Investigation and Legal Fallout
Following the revelations, BlackRock and other affected lenders hired Quinn Emanuel, a leading U.S. law firm, along with accounting firm CBIZ, to conduct a forensic review. Their investigation revealed a complete fabrication of client communications over two years. Every customer email submitted for invoice verification was fraudulent, and several contracts allegedly dated as far back as 2018 were forged.

One example involved BICS, a Belgian telecom company. In July, BICS’s security department confirmed in writing that it had no affiliation with the emails or transactions presented by Brahmbhatt’s companies—labeling them an unequivocal fraud attempt.

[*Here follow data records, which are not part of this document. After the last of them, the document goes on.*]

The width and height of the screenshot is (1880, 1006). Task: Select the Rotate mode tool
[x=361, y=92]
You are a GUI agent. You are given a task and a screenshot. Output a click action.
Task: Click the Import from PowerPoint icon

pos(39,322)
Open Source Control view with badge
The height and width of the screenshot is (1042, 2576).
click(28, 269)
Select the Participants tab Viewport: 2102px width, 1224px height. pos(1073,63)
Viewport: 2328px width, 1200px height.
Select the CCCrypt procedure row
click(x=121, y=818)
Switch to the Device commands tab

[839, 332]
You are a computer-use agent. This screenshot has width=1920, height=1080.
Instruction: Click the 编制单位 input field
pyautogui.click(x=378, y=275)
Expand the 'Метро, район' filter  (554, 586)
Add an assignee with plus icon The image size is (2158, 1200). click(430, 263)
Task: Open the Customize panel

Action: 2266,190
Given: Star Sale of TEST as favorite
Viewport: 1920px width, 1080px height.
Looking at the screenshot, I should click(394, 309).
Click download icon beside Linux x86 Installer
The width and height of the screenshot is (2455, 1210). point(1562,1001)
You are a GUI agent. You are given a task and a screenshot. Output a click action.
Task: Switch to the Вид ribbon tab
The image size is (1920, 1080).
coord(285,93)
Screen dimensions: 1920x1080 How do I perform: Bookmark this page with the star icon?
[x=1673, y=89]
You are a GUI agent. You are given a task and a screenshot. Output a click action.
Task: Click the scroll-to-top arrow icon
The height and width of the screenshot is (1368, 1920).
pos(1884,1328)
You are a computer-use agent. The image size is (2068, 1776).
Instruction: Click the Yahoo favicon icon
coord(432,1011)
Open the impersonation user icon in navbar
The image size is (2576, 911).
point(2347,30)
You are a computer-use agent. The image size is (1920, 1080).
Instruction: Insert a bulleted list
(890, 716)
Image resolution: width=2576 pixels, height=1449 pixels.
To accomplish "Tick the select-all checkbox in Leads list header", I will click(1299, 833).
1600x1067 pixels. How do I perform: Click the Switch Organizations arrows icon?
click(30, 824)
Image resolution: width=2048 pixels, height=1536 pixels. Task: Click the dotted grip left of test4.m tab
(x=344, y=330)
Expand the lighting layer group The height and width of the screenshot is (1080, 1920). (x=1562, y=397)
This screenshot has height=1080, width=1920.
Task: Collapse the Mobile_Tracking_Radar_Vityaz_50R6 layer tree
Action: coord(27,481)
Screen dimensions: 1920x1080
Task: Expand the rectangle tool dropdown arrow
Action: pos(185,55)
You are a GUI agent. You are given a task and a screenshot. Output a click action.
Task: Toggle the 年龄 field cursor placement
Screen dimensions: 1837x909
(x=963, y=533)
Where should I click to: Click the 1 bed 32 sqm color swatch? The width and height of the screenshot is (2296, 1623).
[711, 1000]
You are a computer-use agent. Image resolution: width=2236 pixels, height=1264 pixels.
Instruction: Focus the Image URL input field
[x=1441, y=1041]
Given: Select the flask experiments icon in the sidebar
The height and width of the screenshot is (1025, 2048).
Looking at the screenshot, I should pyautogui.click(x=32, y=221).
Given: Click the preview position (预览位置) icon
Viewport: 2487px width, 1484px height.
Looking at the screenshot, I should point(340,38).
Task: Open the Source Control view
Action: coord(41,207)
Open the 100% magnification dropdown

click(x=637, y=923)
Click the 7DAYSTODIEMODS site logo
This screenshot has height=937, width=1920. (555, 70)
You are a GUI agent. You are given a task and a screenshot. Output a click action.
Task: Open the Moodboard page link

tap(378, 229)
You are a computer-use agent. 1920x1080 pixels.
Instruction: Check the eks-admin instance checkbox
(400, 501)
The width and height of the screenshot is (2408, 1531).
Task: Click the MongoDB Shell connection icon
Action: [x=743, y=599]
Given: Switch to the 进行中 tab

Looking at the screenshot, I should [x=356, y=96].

Impact on BlackRock and the Global Lending Ecosystem
The alleged fraud comes at a critical time for BlackRock, which had only recently expanded its footprint in the private-credit market through the acquisition of HPS Investment Partners. The incident underscores the growing risks in private lending, where rapid expansion and reliance on third-party audits may leave room for manipulation. While BlackRock is now pursuing recovery through litigation, the scandal has raised concerns about due diligence and accountability in the high-yield credit space.

Financial Forensics Point to Offshore Transfers
Court filings indicate that Brahmbhatt’s network of companies had systematically transferred funds offshore, particularly to India and Mauritius, to obscure the paper trail. Authorities are now tracing these movements in collaboration with international financial regulators, as the case could evolve into one of the largest private-lending frauds in recent U.S. history.

Industry Response and Lessons for Investors
The scandal has sent ripples across the global investment community, prompting renewed scrutiny of invoice-based lending models. Experts argue that the case could drive a shift toward real-time verification systems and enhanced transparency in private credit markets. As regulators tighten their watch, investors are likely to demand more stringent audits before approving billion-dollar credit lines to mid-sized corporate borrowers.